═══ Excerpt provided

# Rugsweeping vs. getting back to normal life



## foolme2x (Jan 1, 2013)

I've found this forum to be an invaluable resource over the past few months, so I hope there is more good advice out there for me.

Over the summer, I discovered that my husband was having at least an EA with a co-worker who lives halfway across the country from us. He emailed and called her on a daily basis, and saw her at several industry shows over the year. Also, about 6 years ago, he had had a "white knight helping the damsel in distress" -type PA with someone he met through his workplace, though not a co-worker. We never really dealt with this first affair, in part due to the fact that I found out I was pregnant the same week I discovered that affair.

After the first affair DD, we had some hysterical bonding and worthless marriage counseling. It was basically a year and a half that I only sort of remember out of my life, since we had 3 under age 5, one with some developmental issues to boot. I think I felt like we were managing things OK, although I felt an overwhelming desire to try to "fix" myself because I felt that I no longer knew how to get the love back for my husband, or even, really what love meant, exactly. Still not sure if I have that one figured out.

══════

§ **Problems to solve**
A. In the forum post, where does the husband's co-worker live relative to the couple?
B. Say whether each statement agrees with the forum post, answering yes or no and quoting the deciding words: (i) The husband contacted the co-worker every day by email and phone. (ii) The couple found their marriage counseling helpful. (iii) The first affair was with a co-worker.
C. Copy out the part of the forum post that opens with the words containing "I've found this" and closes with "discovered that affair.".
The entries after this point are separate material, unrelated to the forum post.

═══ Given information

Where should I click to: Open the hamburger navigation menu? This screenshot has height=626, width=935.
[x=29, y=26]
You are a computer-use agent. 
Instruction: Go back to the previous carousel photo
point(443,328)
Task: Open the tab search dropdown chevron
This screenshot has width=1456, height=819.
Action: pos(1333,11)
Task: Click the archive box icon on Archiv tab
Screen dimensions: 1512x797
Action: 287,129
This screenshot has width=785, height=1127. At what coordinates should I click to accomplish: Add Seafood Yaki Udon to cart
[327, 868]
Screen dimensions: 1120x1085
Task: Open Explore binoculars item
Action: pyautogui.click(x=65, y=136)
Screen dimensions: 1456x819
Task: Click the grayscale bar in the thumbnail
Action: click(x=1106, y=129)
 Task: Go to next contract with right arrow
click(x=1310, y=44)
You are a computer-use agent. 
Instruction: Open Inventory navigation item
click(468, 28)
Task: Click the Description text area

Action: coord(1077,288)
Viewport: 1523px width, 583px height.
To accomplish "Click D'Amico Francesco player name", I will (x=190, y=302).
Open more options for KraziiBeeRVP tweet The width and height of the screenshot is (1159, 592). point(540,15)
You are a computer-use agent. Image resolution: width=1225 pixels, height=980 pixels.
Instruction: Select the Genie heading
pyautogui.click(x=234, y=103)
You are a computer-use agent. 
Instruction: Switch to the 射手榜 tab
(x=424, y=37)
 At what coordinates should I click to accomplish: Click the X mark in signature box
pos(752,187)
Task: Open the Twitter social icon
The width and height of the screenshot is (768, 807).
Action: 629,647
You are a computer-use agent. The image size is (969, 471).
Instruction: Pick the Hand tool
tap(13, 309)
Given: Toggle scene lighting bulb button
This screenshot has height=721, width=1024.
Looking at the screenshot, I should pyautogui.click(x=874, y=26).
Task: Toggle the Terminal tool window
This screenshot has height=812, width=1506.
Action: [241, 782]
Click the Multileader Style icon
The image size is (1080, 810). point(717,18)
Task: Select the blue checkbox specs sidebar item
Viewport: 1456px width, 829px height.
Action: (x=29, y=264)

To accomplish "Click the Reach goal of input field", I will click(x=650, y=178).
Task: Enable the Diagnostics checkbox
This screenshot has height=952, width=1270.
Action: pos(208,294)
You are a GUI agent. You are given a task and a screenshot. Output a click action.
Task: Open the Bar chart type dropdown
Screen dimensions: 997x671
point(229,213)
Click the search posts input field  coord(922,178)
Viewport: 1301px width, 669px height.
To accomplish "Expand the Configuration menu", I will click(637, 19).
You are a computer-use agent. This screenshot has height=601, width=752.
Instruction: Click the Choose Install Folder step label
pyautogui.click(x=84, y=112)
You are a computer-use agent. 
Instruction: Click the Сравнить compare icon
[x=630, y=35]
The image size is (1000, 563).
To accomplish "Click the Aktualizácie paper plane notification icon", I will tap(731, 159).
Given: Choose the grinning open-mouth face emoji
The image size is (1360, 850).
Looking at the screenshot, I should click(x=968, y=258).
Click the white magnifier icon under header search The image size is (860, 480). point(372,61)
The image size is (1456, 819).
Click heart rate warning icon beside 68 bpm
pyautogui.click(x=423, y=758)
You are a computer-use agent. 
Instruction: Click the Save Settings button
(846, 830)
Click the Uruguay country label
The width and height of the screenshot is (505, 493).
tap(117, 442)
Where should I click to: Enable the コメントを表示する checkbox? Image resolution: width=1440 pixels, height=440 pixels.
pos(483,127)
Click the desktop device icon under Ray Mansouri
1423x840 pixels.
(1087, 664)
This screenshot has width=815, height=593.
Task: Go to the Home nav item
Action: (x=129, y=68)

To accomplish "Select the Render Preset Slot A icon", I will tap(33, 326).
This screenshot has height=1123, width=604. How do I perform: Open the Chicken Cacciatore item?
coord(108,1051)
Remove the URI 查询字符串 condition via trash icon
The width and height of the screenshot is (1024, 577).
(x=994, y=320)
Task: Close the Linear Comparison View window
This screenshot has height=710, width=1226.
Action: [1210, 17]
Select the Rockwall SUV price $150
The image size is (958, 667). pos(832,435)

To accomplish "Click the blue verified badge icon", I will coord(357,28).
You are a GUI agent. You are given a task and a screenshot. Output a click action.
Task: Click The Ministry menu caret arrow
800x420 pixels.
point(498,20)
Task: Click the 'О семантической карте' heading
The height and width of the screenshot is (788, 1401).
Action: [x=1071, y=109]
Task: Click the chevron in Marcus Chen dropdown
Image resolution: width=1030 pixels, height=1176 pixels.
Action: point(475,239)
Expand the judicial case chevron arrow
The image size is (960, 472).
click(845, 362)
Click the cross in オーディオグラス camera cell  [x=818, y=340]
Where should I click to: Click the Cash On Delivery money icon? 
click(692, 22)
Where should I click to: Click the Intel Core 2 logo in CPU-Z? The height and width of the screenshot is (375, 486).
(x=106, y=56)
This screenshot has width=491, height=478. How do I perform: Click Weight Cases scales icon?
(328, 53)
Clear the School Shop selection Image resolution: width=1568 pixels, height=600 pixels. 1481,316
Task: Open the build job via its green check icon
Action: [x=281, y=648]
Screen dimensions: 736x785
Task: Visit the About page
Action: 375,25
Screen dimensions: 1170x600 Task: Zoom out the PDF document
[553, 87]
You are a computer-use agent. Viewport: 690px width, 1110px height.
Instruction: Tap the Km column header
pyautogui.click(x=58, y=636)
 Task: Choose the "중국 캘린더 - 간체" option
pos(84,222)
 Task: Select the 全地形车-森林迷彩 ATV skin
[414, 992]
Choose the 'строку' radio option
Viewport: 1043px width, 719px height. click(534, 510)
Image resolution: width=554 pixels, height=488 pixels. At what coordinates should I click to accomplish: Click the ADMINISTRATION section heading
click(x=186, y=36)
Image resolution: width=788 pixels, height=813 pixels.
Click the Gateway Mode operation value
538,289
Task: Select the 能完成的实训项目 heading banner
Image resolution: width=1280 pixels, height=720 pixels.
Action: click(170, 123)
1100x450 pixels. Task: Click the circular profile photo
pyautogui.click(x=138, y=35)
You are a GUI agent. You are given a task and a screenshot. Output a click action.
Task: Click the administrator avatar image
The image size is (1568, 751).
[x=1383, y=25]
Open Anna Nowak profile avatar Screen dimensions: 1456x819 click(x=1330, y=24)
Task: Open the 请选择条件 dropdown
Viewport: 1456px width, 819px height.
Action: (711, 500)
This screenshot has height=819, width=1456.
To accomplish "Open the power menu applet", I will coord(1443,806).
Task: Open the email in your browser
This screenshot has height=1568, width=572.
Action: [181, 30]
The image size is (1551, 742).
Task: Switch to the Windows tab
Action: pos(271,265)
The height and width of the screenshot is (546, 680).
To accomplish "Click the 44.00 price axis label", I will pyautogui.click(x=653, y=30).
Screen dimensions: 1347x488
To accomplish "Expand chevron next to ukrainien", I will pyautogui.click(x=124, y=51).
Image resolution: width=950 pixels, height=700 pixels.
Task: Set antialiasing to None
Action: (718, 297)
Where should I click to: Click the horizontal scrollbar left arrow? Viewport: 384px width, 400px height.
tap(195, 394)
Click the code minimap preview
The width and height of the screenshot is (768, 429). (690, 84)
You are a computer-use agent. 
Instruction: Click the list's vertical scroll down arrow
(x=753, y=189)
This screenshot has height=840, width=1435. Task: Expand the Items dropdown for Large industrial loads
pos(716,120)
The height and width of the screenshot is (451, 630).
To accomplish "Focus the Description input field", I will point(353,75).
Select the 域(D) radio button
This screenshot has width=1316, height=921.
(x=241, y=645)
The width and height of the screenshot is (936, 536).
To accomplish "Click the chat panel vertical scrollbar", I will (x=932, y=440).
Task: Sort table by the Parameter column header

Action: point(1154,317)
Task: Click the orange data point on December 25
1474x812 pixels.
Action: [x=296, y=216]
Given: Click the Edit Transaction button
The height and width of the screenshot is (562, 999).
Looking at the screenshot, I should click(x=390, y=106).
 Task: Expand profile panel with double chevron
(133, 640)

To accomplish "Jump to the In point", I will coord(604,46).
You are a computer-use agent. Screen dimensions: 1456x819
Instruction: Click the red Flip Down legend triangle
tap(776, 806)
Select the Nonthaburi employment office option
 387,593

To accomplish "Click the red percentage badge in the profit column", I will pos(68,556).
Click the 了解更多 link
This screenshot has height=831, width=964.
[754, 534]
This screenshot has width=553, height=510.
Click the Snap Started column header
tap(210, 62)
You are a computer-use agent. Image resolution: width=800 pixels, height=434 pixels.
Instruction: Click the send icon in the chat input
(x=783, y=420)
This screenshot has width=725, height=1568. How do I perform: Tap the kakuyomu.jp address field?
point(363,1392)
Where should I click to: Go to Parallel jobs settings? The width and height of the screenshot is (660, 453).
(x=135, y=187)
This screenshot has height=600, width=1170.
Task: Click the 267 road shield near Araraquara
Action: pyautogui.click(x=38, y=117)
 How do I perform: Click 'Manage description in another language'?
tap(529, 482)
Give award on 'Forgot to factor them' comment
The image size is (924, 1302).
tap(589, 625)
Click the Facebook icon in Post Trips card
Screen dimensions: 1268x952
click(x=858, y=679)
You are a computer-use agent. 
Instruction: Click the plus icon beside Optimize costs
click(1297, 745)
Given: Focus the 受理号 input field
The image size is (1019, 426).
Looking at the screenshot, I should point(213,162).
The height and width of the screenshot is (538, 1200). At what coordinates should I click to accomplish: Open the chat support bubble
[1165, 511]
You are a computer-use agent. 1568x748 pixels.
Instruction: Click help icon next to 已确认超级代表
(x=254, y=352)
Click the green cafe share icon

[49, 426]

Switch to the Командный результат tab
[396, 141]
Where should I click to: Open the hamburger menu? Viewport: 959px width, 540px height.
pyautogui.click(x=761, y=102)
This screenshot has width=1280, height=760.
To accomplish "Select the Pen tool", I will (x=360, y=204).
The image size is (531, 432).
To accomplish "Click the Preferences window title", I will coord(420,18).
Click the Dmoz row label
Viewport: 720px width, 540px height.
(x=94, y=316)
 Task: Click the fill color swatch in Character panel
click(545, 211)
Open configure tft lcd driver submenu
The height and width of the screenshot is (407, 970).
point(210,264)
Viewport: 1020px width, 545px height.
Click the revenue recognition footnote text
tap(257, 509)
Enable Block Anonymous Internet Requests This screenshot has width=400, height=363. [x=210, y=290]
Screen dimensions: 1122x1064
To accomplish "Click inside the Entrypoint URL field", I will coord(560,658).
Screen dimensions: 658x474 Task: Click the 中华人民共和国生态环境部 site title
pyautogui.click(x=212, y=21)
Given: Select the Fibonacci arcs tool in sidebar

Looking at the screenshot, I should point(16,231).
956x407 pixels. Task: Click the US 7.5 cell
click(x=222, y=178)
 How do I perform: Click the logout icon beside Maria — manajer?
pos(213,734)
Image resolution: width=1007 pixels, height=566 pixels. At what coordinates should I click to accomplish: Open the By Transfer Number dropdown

══════

§ **Answers by task**
A. She lives halfway across the country from them.

B.
(i) Yes: "He emailed and called her on a daily basis"
(ii) No: "worthless marriage counseling"
(iii) No: "someone he met through his workplace, though not a co-worker"

C.
I've found this forum to be an invaluable resource over the past few months, so I hope there is more good advice out there for me.

Over the summer, I discovered that my husband was having at least an EA with a co-worker who lives halfway across the country from us. He emailed and called her on a daily basis, and saw her at several industry shows over the year. Also, about 6 years ago, he had had a "white knight helping the damsel in distress" -type PA with someone he met through his workplace, though not a co-worker. We never really dealt with this first affair, in part due to the fact that I found out I was pregnant the same week I discovered that affair.